__The problem__. Among the entries below, find the lines holding "computer" and copy them.

__Data for the task__.

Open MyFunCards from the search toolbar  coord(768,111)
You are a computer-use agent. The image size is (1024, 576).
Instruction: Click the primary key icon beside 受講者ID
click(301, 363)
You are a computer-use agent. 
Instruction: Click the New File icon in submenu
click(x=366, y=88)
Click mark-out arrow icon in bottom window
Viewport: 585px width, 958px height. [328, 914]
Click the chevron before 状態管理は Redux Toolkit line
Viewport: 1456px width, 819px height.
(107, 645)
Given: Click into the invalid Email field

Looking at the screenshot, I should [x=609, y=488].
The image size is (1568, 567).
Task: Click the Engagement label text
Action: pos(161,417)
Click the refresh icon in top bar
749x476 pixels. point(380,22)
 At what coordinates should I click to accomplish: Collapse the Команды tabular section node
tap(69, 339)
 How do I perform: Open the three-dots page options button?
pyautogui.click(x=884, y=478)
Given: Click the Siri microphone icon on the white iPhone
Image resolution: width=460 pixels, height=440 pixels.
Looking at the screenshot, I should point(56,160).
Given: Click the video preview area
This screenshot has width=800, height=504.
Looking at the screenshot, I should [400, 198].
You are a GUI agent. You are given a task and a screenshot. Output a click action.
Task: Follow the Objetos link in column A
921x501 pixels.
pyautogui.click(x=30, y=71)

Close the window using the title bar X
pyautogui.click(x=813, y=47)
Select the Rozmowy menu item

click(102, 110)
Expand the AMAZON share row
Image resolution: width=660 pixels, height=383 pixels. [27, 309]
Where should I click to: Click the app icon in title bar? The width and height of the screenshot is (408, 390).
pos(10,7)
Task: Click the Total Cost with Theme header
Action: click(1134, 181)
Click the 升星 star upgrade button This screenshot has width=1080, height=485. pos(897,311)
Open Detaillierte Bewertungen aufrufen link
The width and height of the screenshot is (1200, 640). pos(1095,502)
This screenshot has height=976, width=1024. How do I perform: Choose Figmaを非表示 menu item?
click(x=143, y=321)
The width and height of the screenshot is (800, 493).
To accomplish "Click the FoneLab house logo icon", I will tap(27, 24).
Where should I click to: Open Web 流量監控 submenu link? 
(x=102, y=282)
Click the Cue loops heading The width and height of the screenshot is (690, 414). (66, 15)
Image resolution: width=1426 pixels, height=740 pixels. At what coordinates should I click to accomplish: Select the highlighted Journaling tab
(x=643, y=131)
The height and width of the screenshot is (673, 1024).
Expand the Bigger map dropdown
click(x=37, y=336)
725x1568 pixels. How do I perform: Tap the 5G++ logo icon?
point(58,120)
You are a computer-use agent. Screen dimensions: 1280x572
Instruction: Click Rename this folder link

__Your solution__.
You are a computer-use agent. The image size is (1024, 576).
You are a computer-use agent. 
You are a computer-use agent. Screen dimensions: 1280x572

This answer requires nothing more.